A Russian Subsidiary, being the personal data operator, must generally notify the state authorities about the processing of any personal data.

STOCK OPTIONS PLANS: TAX

Employee Tax Treatment: Individual Income Tax

No individual income tax obligation should arise upon the grant of stock options, although the tax authorities may take a different position. In particular, there is a risk that such grant would be considered as receipt of a "derivative financial instrument" free of charge or the purchase of such "derivative financial instrument" without paying an arm's length purchase price.

The employee is taxed upon the exercise of the option, calculated by reference to the difference between the fair market value (calculated in accordance with applicable Russian securities and tax rules) and the exercise price. Tax is also imposed on the gain from the subsequent sale of the Stock on the difference between the sale price and properly documented expenses related to the sale, acquisition and storage of the Stock and the amount on which individual income tax has been already paid upon purchase of the Stock.

Tax is levied at a rate of 13% for Russian tax residents or at a rate of 30% for non-residents (subject to the provisions of any applicable tax treaties).

Tax-Favored Program

None.

Withholding and Reporting

The Russian employer is likely to be obliged to withhold tax if participation in the Plan is considered to be a benefit provided to employees pursuant to an employment relationship. Even if the Plan is structured such that it falls outside of the employment relationship between the local employer and the employees, the Russian employer will likely still be obliged to act as a tax agent and to withhold tax from all monetary funds payable to the employees.

If no withholding is made, the employees are required to report income in their tax returns and to pay tax themselves. In such a case, however, the Russian employer can be penalized for failing to withold.

Employer Tax Treatment: Social Contributions and Accident Insurance Contributions

No social contributions or mandatory accident insurance contributions should arise upon the grant or exercise of stock options, although the funds' authorities may take a different position.

Social contributions or mandatory accident insurance contributions should only apply to "material benefits" derived by the employee from the acquisition of Stock at a discount, if such purchase is regarded as "payment or other remuneration" accrued to the employees under labor agreements with the Russian employer.

If such liabilities arise, social contributions are payable to the Pension Fund, the Social Insurance Fund and the Federal Fund for Mandatory Medical Insurance at regressive rates.
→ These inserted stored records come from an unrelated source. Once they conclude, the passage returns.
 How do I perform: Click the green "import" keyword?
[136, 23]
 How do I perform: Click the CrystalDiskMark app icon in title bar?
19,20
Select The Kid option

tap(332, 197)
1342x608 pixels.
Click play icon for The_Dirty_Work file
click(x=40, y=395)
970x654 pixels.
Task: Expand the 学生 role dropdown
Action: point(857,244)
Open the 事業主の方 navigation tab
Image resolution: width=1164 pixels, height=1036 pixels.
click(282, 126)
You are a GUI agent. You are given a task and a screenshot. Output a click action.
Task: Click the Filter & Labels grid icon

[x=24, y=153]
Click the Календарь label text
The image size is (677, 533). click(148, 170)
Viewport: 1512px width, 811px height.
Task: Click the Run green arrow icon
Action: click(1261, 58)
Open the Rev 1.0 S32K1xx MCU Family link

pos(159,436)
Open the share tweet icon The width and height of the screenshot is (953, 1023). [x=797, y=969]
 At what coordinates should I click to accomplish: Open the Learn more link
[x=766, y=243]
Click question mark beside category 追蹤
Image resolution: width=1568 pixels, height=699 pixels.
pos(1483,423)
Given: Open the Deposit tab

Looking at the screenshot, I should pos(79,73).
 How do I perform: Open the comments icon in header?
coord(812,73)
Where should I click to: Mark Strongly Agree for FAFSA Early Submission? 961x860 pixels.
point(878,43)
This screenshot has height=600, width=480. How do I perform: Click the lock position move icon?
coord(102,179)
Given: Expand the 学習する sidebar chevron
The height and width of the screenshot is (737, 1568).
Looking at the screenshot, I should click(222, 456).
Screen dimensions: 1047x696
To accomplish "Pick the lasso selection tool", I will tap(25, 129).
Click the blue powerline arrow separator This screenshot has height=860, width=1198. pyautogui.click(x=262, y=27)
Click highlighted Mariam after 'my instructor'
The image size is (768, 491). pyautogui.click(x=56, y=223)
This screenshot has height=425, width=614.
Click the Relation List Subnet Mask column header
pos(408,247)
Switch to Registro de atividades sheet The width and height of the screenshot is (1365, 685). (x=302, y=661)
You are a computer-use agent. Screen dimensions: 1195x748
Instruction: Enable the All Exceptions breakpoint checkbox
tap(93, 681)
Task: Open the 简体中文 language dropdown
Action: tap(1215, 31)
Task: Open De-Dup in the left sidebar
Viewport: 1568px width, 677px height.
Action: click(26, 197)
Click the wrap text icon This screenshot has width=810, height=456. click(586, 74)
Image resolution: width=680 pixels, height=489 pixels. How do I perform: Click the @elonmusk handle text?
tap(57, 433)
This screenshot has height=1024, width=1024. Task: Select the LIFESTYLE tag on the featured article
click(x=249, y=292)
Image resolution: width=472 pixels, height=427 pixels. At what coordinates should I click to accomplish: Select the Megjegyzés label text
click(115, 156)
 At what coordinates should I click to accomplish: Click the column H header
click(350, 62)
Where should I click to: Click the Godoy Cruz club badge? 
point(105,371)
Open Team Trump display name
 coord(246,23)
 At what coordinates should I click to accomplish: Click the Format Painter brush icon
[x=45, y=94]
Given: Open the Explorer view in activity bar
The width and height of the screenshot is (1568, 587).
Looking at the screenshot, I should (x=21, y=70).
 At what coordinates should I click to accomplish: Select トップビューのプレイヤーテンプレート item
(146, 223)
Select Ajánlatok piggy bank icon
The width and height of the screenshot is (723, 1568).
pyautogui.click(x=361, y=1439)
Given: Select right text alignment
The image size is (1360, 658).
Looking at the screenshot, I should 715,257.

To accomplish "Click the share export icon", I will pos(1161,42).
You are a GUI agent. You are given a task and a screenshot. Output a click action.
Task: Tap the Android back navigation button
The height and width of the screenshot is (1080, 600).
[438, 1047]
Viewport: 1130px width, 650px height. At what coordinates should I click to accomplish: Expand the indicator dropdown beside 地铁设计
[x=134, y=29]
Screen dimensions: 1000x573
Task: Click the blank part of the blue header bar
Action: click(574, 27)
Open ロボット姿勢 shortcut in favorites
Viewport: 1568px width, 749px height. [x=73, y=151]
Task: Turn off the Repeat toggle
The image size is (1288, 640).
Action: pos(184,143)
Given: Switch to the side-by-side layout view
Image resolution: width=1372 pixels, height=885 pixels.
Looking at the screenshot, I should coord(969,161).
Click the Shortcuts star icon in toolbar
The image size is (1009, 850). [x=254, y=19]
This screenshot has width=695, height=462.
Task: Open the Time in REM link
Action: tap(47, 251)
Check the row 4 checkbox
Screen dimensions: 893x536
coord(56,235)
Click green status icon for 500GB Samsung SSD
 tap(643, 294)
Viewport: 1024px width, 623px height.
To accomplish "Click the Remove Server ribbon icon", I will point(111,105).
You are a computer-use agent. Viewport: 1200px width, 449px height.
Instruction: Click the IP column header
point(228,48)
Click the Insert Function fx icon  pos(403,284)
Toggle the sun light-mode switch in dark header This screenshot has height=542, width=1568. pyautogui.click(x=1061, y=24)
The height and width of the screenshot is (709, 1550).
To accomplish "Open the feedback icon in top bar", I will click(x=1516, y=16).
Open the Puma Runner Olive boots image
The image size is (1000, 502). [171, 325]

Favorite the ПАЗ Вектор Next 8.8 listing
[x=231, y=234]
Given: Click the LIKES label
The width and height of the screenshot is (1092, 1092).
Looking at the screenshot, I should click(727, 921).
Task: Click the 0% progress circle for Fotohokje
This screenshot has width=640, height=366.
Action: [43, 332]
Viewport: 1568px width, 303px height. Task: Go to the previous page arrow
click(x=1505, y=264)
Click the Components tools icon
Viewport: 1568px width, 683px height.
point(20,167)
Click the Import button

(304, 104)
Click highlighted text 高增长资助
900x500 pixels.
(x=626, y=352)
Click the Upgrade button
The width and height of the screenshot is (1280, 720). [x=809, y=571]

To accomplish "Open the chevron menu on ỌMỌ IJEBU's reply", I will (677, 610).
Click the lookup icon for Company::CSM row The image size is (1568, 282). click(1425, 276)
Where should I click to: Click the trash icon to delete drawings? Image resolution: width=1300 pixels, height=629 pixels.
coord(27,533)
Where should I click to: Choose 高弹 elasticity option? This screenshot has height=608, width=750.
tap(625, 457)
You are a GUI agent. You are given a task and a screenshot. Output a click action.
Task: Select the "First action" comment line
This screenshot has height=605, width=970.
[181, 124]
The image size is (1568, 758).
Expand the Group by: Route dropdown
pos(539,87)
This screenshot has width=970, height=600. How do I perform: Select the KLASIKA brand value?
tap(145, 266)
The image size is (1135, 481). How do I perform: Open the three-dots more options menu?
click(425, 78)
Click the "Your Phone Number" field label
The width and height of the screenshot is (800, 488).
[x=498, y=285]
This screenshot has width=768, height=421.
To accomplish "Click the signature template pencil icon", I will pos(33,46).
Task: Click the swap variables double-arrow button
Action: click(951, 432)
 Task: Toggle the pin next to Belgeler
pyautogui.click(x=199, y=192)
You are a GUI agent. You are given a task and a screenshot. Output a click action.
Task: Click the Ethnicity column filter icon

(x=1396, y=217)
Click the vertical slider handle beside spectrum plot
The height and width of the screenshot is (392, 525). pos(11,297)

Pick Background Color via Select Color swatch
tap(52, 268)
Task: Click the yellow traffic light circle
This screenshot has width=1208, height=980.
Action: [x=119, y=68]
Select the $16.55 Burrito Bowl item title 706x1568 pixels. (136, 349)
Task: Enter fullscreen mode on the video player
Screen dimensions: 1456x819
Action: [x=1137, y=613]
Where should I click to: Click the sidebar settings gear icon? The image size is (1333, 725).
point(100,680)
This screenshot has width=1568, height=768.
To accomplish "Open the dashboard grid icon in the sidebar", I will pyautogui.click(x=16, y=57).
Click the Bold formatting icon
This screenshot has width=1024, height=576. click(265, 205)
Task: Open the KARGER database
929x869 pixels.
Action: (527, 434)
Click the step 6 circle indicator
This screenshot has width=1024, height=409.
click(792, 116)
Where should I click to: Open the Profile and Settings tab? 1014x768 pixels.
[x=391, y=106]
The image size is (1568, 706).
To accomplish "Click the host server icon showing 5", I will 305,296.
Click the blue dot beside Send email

In 2016, these rates amount to (i) 30% for an individual's annual earnings up to a specific cap equalling RUB 796,000 (approximately EUR 11,300), subject to annual indexing, and (ii) a 10% additional rate to an individual's annual earnings in excess of this capped amount (RUB 796,000 / EUR 11,300).

The mandatory accident insurance contributions are payable in the amount of 0.2-8.5%, depending on the employer's industry type.

Employer Tax Treatment: Cost Deduction

It is unlikely that a local tax deduction would be permitted, even if the Russian Subsidiary reimburses the foreign parent company for the cost of Plan benefits.

Tax Rates

Corporate income tax is charged at rates of up to 20% (30% in exceptional cases of income on securities issued by Russian companies and held through foreign nominees with no beneficial ownership disclosure).

Social contributions are payable by the employer, on the employer's expense only. Where social contributions arise for the employer, these are levied at the rates as explained above.

Any gain made on the sale of shares is taxed at a flat rate of 13% or 30% (depending on the individual's tax residency).